10 Dec 2010

Tuition fees vote reveals Tory strains

Yesterday’s tuition fee vote produced the predicted Lib Dem divisions – but it also shone a new light on splits in the Conservative Party, says Gaby Hinsliff.

Student protests have left their mark outside and inside Parliament (Reuters)

The heir to the throne’s car splattered with paint, Oxford Street smashed, fires burning in front of Parliament.

The drama of the tuition fee riot eclipses that of the fee vote in today’s papers, suggesting a wider Establishment at bay.

Perhaps that’s partly because what happened inside was so well-trailed. About half (28 out of 57) of Nick Clegg’s MPs voted with the Government, as he predicted. No senior Lib Dem left government in the end, although three ministerial aides (two Lib Dem and the Tory Lee Scott) quit.
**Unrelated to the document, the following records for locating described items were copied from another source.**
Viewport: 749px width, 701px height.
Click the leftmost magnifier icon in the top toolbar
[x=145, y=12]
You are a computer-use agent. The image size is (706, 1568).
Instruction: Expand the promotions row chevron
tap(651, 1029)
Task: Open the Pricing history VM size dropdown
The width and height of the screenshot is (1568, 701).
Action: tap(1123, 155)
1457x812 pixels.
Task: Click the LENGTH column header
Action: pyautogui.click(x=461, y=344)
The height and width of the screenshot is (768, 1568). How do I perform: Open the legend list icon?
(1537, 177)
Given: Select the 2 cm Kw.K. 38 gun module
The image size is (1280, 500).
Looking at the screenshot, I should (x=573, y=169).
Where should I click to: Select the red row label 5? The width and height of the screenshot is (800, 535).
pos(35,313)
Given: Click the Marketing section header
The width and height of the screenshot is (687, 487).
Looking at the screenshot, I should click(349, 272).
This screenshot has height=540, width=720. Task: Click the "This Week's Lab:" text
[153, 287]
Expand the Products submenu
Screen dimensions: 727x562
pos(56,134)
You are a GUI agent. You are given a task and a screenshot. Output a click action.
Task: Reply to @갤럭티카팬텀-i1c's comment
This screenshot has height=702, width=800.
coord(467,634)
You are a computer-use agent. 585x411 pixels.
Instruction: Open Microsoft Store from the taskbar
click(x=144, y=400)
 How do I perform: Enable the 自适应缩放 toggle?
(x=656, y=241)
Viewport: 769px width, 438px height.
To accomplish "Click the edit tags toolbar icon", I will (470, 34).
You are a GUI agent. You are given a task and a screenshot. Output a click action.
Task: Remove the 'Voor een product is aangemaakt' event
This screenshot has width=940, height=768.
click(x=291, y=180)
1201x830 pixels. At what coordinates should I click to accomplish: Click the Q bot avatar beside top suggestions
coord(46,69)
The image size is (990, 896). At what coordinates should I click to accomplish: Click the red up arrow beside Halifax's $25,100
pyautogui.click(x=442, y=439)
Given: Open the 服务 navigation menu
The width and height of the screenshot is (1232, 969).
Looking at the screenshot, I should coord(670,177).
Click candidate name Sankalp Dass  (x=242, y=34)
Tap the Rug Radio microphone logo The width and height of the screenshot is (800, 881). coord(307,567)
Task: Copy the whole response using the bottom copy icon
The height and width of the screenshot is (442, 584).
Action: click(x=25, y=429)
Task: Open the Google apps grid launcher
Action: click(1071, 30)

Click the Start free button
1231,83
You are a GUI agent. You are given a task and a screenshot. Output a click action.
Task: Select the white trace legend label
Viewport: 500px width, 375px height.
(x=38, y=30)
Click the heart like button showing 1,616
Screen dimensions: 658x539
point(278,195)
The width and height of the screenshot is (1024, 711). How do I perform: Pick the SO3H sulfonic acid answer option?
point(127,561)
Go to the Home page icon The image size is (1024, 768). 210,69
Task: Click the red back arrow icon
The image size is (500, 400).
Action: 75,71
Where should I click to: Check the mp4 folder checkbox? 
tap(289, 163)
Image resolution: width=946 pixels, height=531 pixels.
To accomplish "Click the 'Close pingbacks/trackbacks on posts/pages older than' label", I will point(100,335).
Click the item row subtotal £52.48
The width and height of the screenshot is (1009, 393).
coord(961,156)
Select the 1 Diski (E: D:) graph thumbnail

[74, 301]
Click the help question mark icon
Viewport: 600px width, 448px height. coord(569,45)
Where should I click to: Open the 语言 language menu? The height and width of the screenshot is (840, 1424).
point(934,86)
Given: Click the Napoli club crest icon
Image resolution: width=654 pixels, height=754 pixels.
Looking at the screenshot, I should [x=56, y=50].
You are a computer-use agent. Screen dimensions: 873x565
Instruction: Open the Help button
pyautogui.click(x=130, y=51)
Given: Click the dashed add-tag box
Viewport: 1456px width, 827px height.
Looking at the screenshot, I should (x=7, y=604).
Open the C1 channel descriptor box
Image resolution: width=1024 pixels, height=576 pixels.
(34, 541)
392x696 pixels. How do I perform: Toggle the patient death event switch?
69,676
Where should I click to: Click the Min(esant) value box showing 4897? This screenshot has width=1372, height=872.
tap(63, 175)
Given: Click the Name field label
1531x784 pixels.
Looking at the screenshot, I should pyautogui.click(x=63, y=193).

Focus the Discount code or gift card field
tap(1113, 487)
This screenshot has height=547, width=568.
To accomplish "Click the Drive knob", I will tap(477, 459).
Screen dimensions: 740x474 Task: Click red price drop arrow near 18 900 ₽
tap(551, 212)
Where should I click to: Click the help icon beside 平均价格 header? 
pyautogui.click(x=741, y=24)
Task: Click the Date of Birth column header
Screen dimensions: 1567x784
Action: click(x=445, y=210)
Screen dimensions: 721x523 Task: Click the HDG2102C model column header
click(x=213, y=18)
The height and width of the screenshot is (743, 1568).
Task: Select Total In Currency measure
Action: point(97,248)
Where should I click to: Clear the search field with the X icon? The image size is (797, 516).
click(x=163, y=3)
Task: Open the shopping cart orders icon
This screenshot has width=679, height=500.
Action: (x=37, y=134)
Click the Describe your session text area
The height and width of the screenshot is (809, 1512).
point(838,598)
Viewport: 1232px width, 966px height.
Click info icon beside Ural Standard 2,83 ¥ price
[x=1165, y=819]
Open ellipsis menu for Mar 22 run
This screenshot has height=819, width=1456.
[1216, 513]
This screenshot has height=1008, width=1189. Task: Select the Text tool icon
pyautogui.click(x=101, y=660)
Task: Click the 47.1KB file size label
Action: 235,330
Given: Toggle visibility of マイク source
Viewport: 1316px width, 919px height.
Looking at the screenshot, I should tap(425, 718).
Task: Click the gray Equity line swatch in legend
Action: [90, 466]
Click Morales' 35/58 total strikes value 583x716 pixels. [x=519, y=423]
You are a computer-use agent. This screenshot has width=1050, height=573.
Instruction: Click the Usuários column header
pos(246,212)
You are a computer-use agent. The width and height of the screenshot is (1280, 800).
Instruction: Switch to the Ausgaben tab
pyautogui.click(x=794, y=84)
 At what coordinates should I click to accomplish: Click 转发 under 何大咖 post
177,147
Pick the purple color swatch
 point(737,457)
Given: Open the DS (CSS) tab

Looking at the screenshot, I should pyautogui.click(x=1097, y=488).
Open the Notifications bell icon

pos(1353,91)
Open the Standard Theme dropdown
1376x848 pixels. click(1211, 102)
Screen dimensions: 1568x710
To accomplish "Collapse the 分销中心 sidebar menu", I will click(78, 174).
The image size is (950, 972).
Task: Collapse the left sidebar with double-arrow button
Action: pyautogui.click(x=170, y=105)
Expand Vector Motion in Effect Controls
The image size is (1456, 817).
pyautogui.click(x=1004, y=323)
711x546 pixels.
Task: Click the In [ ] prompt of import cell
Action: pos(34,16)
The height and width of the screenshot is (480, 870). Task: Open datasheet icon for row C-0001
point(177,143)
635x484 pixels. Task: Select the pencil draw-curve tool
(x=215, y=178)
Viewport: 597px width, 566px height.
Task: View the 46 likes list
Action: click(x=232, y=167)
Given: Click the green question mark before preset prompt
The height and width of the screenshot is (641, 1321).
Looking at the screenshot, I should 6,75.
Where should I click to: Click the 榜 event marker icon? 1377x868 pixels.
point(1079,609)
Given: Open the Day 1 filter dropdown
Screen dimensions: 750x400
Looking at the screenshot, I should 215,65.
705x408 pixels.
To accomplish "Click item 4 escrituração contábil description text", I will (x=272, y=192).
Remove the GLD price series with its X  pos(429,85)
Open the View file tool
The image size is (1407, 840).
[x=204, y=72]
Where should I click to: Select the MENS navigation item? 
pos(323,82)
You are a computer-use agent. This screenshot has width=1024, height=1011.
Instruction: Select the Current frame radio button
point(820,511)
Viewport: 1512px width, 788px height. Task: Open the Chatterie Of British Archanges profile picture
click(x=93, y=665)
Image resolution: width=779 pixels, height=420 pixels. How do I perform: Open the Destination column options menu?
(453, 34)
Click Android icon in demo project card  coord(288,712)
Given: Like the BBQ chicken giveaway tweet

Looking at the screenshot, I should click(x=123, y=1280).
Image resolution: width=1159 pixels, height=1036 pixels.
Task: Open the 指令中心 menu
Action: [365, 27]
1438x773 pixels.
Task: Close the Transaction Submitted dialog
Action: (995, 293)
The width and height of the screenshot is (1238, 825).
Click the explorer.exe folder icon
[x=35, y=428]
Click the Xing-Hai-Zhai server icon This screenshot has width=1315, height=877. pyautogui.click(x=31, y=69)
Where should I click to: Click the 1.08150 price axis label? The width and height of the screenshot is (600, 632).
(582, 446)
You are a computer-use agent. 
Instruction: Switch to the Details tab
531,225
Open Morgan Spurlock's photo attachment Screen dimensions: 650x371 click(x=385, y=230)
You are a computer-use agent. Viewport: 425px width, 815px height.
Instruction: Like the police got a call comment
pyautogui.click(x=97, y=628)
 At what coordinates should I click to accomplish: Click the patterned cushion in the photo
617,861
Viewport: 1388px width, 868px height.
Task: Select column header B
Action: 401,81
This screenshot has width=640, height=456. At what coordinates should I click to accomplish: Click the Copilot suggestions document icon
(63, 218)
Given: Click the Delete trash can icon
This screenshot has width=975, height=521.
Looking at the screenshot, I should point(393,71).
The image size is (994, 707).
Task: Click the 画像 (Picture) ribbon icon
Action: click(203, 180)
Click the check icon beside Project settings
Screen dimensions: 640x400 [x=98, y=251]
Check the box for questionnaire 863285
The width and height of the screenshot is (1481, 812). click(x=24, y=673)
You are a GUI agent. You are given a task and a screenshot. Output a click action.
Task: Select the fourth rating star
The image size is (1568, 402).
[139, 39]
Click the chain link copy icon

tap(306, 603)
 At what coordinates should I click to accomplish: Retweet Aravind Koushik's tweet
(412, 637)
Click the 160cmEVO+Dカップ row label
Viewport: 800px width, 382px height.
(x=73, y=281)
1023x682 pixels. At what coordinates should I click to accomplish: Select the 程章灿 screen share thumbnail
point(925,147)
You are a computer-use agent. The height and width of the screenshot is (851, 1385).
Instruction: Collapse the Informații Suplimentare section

After a confused and scrappy week, Clegg is tarnished but soldiers on to the next crisis (welfare reform? control orders? Trident?). The surprises came from elsewhere in the chamber.

Tory rebels

The Tories suffered a small but interesting revolt: three of those involved – Andrew Percy and Jason McCartney who voted against, and Tracey Crouch who abstained – were new MPs, who traditionally keep their heads down. While the two men have rebelled before, Crouch is an ex-Shadow Cabinet aide who hasn’t previously stepped out of line.

It seems the new Tories are genuinely bringing new perspectives to their party, in ways not always convenient to its leader.

Like Scott, these three represent constituencies where £9,000 sounds like a lot of money. Percy is a teacher, a veteran of tough state schools; Crouch a social worker’s daughter who spends her spare time coaching youth football: McCartney an ex-RAF officer turned sports presenter. Scott left school at 15 and got his degree at night school.

David Cameron‘s attempt to recruit more diverse candidates like these has been dismissed as window dressing. But it seems the new Tories are genuinely bringing new perspectives to their party, in ways not always convenient to its leader. If they have one thing in common with the Tory right – more worried about looking soft on crime, tax cuts and Europe than student finance – it’s that they risk making Cameron’s rather gilded circle look out of touch with ordinary voters.

The U-turns executed recently over school sports, pensions and sentencing reforms suggest Cameron now understands that risk. But it still feels this morning as if neither leader has a commanding grip on their party, a precarious position for coalition partners whose success depends on bringing their MPs with them on difficult issues.

Perhaps that’s what Nick Clegg really meant by ‘walking through fire’ together.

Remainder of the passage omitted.